Spin Inertia as a Driver of Chaotic and High-Speed Ferromagnetic Domain Walls

TL;DR

This paper investigates how spin inertia influences ferromagnetic domain wall dynamics, revealing chaotic behavior without damping and enhanced velocities with damping, which could improve racetrack memory performance.

Contribution

It introduces the concept of spin inertia as a key factor in domain wall motion, showing its effects on chaos and velocity enhancement in ferromagnetic systems.

Findings

Inertial effects induce chaotic domain wall dynamics without damping.

Finite damping and field-like driving increase domain wall velocity.

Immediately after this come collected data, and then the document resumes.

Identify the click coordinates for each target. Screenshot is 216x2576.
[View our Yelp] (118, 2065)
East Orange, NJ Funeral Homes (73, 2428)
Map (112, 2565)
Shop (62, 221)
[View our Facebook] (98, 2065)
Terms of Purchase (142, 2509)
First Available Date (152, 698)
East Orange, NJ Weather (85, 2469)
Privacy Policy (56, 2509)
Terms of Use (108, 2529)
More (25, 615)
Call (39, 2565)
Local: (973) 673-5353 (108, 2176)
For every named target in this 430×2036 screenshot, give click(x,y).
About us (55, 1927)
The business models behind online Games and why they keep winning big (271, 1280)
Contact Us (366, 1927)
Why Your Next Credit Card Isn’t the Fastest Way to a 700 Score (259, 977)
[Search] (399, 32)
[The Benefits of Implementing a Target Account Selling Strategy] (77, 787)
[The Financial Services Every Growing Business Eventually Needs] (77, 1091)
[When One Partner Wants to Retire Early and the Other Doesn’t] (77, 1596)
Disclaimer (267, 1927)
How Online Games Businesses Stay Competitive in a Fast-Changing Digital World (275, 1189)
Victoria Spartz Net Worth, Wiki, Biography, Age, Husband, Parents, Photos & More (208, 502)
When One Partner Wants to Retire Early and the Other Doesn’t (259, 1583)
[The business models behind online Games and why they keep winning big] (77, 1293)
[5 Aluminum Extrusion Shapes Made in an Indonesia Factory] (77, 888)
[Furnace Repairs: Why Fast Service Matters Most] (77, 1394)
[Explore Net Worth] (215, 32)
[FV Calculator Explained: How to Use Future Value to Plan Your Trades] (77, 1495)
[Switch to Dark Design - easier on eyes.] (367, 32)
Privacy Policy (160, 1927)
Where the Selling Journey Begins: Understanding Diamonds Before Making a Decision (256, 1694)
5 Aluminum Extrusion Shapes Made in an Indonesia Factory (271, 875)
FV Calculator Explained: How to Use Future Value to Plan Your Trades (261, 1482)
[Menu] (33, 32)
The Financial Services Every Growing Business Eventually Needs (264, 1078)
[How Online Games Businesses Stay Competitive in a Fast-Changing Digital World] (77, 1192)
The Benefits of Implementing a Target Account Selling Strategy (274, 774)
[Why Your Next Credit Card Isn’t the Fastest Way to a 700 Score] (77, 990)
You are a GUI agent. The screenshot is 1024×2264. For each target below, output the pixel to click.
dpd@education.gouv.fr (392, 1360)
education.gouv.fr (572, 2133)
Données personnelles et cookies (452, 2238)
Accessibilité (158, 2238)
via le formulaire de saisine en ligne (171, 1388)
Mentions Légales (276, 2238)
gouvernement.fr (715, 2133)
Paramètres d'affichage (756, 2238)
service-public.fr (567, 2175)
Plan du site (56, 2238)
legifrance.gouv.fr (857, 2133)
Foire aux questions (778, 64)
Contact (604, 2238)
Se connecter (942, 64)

Spin inertia causes domain wall width contraction at low driving.

Abstract

Ferromagnetic domain walls -transitional regions between magnetic domains- are an essential ingredient for racetrack memory, a device concept that promises to deliver faster and more compact memory storage compared to other non-volatile memory devices. Motivated by recent experiments that have found inertial effects in spin dynamics, we explore its consequences on domain wall motion. We find that the inertial dynamics of the individual magnetic moments induce massive dynamics of the domain wall. We investigate these massive dynamics driven by a magnetic field, spin-transfer torque, and spin-orbit torque. We show that, in the absence of Gilbert damping, the domain wall dynamics become chaotic, resembling that of an electron in a two-dimensional crystal. For finite damping, field-like driving of the inertial domain wall significantly increases its velocity compared to conventional massless dynamics, potentially enabling faster racetrack operations. Additionally, in the limit of low driving, we observe that the domain wall width contracts due to the spin inertia of the ferromagnet.